Records of locating words and elements:

==*==

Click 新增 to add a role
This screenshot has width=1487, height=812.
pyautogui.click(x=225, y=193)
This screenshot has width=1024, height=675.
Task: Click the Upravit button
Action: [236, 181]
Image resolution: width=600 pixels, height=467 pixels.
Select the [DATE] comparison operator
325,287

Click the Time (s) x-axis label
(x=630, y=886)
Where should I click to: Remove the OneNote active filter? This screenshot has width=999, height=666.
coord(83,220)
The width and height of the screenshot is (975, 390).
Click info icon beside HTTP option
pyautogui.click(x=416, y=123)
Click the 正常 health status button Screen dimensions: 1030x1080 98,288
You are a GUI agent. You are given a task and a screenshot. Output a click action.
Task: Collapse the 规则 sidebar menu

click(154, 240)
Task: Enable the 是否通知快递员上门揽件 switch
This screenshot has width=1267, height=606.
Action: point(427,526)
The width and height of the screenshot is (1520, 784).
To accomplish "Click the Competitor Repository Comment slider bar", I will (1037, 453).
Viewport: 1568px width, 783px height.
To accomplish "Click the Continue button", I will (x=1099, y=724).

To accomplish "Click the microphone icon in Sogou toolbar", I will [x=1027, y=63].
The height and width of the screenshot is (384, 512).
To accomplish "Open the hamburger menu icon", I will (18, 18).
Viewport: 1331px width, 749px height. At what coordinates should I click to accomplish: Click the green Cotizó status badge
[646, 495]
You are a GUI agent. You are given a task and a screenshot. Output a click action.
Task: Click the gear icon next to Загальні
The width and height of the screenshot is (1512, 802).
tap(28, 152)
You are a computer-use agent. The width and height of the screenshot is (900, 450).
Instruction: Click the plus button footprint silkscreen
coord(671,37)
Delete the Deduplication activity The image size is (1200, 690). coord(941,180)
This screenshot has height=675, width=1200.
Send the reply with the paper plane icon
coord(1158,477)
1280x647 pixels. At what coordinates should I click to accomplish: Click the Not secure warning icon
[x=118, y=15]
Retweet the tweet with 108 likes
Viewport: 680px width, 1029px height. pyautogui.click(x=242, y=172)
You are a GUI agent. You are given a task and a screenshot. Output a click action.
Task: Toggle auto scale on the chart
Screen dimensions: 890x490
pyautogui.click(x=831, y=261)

==*==

THE TASK
Please copy every record above word for word, keeping each line as it appears.

THE ANSWER
Click 新增 to add a role
This screenshot has width=1487, height=812.
pyautogui.click(x=225, y=193)
This screenshot has width=1024, height=675.
Task: Click the Upravit button
Action: [236, 181]
Image resolution: width=600 pixels, height=467 pixels.
Select the [DATE] comparison operator
325,287

Click the Time (s) x-axis label
(x=630, y=886)
Where should I click to: Remove the OneNote active filter? This screenshot has width=999, height=666.
coord(83,220)
The width and height of the screenshot is (975, 390).
Click info icon beside HTTP option
pyautogui.click(x=416, y=123)
Click the 正常 health status button Screen dimensions: 1030x1080 98,288
You are a GUI agent. You are given a task and a screenshot. Output a click action.
Task: Collapse the 规则 sidebar menu

click(154, 240)
Task: Enable the 是否通知快递员上门揽件 switch
This screenshot has width=1267, height=606.
Action: point(427,526)
The width and height of the screenshot is (1520, 784).
To accomplish "Click the Competitor Repository Comment slider bar", I will (1037, 453).
Viewport: 1568px width, 783px height.
To accomplish "Click the Continue button", I will (x=1099, y=724).

To accomplish "Click the microphone icon in Sogou toolbar", I will [x=1027, y=63].
The height and width of the screenshot is (384, 512).
To accomplish "Open the hamburger menu icon", I will (18, 18).
Viewport: 1331px width, 749px height. At what coordinates should I click to accomplish: Click the green Cotizó status badge
[646, 495]
You are a GUI agent. You are given a task and a screenshot. Output a click action.
Task: Click the gear icon next to Загальні
The width and height of the screenshot is (1512, 802).
tap(28, 152)
You are a computer-use agent. The width and height of the screenshot is (900, 450).
Instruction: Click the plus button footprint silkscreen
coord(671,37)
Delete the Deduplication activity The image size is (1200, 690). coord(941,180)
This screenshot has height=675, width=1200.
Send the reply with the paper plane icon
coord(1158,477)
1280x647 pixels. At what coordinates should I click to accomplish: Click the Not secure warning icon
[x=118, y=15]
Retweet the tweet with 108 likes
Viewport: 680px width, 1029px height. pyautogui.click(x=242, y=172)
You are a GUI agent. You are given a task and a screenshot. Output a click action.
Task: Toggle auto scale on the chart
Screen dimensions: 890x490
pyautogui.click(x=831, y=261)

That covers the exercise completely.